Paulo e Naiara Carvalho decidiram vender o veículo da família, um Hyundai I-30, para aplicar em outras prioridades do casal. Ao anunciar o veículo na plataforma OLX, de cara receberam uma proposta de uma loja especializada em revenda de automóveis. “Fomos informados que eles tinham um comprador e queriam fazer negócio”, relata Paulo.
O contato foi feito, segundo o registro do boletim de ocorrência, no dia 24 de agosto e, mediante negociação, ficou acertado que eles repassariam o carro por R$ 45 mil. O compromisso firmado em contrato é que a loja só pagaria o acerto 10 dias depois, o que foi aceito pelos vendedores.
“Só que no dia combinado, o pagamento não veio”, relembra o proprietário do I-30. No dia 04 deste mês, como agendado, o eletricista anapolino foi receber o valor. Mas saiu da loja Euro Veículos, sem ver dinheiro, mas com um promessa: que retornasse depois do feriado e o dinheiro estaria à sua espera.
PRAZO
A partir daí o que houve foi uma sequência de promessas. “Vou pagar hoje até às 20h, nos disseram, mas nunca foi feito pagamento”, completa. Até que, diante da insistência de Paulo, que disse que só sairia da loja com o pagamento feito, ouviu de um dos donos da loja, de nome Humberto, um novo compromisso: o pagamento na noite daquele dia, sob risco de uma multa de 20% no valor original. Paulo topou o acordo. “Ele só queria fazer eu ir embora de lá”, reconhece. Naquela noite e em nenhuma outra houve repasse de qualquer valor.

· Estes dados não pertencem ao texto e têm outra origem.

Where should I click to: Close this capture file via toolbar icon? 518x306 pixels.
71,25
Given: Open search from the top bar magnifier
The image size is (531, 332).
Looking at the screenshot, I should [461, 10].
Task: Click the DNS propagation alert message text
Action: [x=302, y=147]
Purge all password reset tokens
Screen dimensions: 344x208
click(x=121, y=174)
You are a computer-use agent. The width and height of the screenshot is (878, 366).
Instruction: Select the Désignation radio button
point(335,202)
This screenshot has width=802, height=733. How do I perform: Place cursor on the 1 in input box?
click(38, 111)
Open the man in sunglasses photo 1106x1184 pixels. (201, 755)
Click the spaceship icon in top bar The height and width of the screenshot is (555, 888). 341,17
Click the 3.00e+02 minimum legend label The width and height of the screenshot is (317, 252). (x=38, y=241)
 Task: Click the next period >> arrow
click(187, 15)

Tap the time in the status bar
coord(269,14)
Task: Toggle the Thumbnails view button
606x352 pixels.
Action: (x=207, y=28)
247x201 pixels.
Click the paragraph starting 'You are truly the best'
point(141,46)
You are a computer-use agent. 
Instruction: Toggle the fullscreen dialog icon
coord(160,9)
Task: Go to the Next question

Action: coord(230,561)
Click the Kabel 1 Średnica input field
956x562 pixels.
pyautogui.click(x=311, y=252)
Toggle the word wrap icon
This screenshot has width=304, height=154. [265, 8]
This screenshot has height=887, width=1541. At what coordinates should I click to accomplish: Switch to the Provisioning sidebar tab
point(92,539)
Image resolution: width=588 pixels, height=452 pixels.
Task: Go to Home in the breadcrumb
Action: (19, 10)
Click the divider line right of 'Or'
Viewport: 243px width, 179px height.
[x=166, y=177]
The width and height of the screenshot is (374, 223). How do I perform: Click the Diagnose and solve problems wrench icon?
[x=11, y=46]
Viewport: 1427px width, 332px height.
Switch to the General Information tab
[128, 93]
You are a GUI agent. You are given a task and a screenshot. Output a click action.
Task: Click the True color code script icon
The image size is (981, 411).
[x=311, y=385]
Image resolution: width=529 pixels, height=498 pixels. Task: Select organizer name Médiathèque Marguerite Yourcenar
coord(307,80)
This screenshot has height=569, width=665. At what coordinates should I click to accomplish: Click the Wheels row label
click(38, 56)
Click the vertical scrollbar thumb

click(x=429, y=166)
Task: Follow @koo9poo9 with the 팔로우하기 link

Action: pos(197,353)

A solução foi buscar o Procon Municipal e a Polícia Civil. Naiara Rosendo de Carvalho, titular da propriedade do veículo, formalizou um Registro de Ação Integrada (RAI), o conhecido “Boletim de Ocorrência”, para oficializar o calote, uma vez que já se passaram 16 dias e nenhum valor foi repassado. “Apenas promessas vazia”, lamenta o eletricista.
“ACALMADA”
O Anápolis Diário entrou em contato com o proprietário da loja, Leonardo Alves Coelho, da empresa Euro Repasses. Ele reconheceu a situação, a dívida com o casal e as diversas promessas quebradas com o casal. Atribuiu a situação a “imprevistos” de outros parceiros e pagamentos que não caíram e que impediram, mais de 15 dias depois, que ele honrasse o valor e o contrato.
“Outro parceiro atrasou com a gente e infelizmente nós atrasamos com eles”, explica Leonardo, que minimiza o medo do casal de levar um calote na negociação. “Não há nada de errado, até falei com a esposa dele e vou falar com ele e dar uma acalmada”, justificou o empresário. “A previsão é fechar uma negociação hoje e fazer o pagamento no mais tardar amanhã”, prometeu Leonardo, desta vez, ao AD.
Ainda segundo o responsável pela empresa, “não é nada fora do normal”. “Infelizmente é só um atraso de pagamento”. A previsão, segundo o empresário, é pagar integral ou parcialmente, ainda hoje. “No máximo amanhã”, estendeu. Após o contato do AD, Leonardo fez novo contato com Paulo e renovou o compromisso para “hoje, no mais tardar amanhã”. Até esta sexta-feira (11), não havia nenhum pagamento de Leonardo ou da Euro Repasses para Naiara ou Paulo.
DIA SEGUINTE
Acontece que, no dia seguinte ao combinado, Leonardo Coelho não fez pagamento, mas ofereceu uma saída: um outro carro como garantia. O veículo, segundo ele, teria valor maior que devido e serviria apenas como “garantia”. Paulo e Naiara pegaram o veículo. Só que na hora de assinar um contrato para formalizar a transação que deveria ser temporária, já que o interesse do casal era receber o dinheiro, tomaram um susto.
“O contrato não era para dar garantia, mas sim um compromisso de compra e venda na qual nós teríamos de pagar pelo carro como se estivéssemos comprando”, explica Paulo que foi orientado no próprio cartório onde deveria formalizar o documento a não assinar. “Saímos de vendedores com dinheiro a receber para devedores de um carro que não quisemos comprar”, revolta-se.
Diante do cenário, Paulo acionou um advogado para obter uma busca e apreensão de seu antigo veículo e desfazer completamente qualquer vínculo com a empresa Euro Veículos. “Quero fazer isso porque quando fui lá já tinha umas outras 10 pessoas reclamando de golpe. Não quero que outros passem pelo que estou passando”, avisa.